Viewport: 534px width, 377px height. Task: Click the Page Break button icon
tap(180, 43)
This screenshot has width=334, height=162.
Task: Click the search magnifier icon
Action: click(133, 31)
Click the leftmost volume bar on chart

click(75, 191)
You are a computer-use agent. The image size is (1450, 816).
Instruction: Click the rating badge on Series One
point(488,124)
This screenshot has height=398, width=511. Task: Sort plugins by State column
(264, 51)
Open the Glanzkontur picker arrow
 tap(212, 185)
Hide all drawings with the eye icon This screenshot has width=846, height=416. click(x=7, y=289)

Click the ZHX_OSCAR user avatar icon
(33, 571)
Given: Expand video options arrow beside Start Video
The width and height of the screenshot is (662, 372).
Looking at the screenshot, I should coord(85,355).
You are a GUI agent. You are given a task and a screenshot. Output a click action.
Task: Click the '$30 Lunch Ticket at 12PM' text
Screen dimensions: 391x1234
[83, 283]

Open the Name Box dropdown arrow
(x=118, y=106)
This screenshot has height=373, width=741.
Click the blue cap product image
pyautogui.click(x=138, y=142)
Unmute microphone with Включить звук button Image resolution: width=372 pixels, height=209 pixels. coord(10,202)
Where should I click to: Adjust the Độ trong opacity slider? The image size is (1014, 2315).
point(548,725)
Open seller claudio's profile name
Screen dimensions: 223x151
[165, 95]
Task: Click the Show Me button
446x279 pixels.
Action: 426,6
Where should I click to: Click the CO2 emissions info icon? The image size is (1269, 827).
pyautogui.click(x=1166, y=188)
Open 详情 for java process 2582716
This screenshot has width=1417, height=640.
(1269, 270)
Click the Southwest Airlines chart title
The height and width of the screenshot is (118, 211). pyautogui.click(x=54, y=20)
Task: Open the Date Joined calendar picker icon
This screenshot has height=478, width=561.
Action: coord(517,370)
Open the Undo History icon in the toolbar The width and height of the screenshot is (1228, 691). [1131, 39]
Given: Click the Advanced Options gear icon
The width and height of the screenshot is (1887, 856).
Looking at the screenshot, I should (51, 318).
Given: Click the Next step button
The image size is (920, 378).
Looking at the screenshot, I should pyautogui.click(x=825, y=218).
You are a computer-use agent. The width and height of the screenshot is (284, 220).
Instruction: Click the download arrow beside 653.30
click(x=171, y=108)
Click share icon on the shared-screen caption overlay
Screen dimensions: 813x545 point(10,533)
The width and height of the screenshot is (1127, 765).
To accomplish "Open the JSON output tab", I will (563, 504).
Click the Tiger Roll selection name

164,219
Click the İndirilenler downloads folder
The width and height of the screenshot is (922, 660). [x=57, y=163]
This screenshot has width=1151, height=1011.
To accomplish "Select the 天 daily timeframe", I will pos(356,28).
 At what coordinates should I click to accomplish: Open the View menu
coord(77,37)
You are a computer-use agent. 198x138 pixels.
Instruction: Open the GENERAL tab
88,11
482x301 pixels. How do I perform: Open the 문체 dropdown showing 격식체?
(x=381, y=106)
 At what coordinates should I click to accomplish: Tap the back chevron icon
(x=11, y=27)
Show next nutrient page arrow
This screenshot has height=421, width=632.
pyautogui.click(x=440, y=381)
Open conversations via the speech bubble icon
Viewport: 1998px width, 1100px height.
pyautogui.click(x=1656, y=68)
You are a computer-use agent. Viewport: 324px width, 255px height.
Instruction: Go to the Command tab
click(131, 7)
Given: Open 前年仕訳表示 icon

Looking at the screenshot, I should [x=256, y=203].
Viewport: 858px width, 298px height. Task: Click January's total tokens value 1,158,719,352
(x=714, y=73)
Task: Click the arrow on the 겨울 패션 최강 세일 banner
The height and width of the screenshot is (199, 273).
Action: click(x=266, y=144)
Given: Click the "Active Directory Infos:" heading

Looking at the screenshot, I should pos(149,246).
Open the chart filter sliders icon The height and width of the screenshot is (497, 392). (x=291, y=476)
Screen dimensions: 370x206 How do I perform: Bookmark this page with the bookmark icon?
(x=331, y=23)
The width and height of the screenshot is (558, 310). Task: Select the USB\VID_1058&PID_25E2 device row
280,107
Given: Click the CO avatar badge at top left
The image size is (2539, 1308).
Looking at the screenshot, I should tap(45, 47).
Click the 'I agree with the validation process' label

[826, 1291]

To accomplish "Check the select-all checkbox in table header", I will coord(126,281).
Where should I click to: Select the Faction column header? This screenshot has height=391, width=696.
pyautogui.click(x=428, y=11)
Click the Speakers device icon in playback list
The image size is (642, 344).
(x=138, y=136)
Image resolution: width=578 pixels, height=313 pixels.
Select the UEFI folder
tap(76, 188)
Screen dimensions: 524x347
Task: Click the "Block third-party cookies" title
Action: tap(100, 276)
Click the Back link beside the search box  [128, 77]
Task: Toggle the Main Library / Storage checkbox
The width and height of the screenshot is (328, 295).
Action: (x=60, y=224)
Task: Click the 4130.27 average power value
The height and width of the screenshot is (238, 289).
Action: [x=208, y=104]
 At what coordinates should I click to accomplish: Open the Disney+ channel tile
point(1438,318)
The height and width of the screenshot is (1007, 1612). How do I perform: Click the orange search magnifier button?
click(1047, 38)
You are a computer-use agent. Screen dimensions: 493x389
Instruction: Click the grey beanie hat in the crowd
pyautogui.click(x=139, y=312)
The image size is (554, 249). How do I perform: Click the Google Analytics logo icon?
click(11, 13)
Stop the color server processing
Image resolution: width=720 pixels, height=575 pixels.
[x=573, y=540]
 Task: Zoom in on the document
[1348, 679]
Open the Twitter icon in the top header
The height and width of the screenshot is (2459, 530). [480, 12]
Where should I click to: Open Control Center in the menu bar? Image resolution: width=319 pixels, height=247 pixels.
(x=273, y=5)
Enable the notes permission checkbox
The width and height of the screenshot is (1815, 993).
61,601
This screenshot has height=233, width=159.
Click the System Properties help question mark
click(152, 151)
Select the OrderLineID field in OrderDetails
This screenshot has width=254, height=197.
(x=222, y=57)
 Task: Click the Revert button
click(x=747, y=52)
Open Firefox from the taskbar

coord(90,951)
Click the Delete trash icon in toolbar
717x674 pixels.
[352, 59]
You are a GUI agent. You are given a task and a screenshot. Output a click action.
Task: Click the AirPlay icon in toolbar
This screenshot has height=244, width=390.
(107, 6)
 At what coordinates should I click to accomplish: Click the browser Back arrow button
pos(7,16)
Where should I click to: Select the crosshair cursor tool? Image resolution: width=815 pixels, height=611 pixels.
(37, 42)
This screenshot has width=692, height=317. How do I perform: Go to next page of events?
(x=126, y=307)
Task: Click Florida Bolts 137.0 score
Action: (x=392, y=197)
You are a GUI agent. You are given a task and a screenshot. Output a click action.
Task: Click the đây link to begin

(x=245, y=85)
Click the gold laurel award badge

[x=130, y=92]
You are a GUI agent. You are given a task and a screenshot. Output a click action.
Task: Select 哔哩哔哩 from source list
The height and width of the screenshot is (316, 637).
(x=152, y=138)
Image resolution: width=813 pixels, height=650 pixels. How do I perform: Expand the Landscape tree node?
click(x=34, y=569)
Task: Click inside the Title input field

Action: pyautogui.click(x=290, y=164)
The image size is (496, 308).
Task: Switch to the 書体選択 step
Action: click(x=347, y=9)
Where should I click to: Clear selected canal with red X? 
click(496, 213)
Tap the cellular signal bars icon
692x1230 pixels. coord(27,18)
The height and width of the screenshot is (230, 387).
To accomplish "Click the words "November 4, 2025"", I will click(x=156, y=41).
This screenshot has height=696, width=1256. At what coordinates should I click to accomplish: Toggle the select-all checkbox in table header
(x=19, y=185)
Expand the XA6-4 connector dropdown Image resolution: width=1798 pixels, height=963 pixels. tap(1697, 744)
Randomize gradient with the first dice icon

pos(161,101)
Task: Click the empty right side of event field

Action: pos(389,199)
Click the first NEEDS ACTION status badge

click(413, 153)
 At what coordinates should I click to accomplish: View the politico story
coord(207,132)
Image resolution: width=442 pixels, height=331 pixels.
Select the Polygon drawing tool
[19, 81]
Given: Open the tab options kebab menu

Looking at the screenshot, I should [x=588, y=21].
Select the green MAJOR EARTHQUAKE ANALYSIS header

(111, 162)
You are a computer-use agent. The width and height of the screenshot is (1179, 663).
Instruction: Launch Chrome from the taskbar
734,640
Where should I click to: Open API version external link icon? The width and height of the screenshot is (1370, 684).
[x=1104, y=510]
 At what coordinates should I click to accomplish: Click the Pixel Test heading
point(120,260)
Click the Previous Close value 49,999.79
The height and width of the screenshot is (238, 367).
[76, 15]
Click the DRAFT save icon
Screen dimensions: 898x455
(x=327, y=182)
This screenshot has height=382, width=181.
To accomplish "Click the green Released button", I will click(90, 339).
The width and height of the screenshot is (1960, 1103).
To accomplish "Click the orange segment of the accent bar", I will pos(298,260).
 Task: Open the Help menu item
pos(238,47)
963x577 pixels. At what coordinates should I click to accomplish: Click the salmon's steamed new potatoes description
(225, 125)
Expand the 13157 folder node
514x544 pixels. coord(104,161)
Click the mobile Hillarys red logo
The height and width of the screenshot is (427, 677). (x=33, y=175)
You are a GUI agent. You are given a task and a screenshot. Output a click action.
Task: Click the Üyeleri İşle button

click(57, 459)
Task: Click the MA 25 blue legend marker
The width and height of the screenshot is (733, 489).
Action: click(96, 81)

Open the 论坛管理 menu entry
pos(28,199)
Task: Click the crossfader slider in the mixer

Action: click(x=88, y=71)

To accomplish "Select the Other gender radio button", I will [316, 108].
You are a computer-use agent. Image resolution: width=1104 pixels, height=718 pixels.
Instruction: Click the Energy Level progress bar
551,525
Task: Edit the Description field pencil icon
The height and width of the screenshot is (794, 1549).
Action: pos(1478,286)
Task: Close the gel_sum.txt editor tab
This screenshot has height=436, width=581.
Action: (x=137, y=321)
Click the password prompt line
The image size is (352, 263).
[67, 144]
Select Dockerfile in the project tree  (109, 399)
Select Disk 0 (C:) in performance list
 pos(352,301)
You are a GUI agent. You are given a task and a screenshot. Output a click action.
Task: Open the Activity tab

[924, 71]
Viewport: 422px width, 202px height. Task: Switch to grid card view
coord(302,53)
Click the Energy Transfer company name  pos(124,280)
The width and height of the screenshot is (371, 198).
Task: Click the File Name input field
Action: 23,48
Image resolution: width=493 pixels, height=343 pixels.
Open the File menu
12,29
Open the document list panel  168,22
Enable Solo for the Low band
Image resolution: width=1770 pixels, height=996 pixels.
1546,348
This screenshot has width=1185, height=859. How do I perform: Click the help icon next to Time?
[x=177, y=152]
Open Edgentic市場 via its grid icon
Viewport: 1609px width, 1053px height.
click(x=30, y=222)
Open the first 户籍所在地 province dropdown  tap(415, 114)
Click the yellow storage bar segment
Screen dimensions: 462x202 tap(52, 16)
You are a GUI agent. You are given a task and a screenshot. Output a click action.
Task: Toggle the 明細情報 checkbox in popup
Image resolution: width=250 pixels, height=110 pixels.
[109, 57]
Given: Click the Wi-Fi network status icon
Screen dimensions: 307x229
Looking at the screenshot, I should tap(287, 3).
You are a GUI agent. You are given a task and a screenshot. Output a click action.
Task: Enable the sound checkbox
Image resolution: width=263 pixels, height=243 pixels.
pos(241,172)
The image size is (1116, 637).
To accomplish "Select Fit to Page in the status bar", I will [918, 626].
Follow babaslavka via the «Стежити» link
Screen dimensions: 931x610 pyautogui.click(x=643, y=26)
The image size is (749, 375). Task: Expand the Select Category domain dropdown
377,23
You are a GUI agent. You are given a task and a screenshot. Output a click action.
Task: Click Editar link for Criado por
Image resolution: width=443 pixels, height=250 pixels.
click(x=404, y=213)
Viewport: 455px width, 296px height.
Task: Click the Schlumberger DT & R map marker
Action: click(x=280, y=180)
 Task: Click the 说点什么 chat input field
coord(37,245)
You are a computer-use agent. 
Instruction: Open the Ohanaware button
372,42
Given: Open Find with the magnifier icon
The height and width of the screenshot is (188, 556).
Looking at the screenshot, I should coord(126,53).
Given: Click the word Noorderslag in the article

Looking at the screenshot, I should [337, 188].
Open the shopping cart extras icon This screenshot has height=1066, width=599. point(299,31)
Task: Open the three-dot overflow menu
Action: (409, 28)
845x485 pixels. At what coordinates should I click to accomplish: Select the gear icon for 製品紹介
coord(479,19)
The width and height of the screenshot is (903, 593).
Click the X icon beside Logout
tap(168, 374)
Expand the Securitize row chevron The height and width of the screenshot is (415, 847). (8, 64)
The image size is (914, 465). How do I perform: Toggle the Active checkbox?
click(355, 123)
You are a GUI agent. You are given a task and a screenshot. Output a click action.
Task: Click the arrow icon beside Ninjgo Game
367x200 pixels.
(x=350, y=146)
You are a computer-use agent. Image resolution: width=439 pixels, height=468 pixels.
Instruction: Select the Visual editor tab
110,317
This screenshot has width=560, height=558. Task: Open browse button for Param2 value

→ EXERCISE DIRECTIONS
Pick out each line in the items above that contains the word "node", and copy those lines.

→ ANSWER TO THE TASK
Image resolution: width=813 pixels, height=650 pixels. How do I perform: Expand the Landscape tree node?
Expand the 13157 folder node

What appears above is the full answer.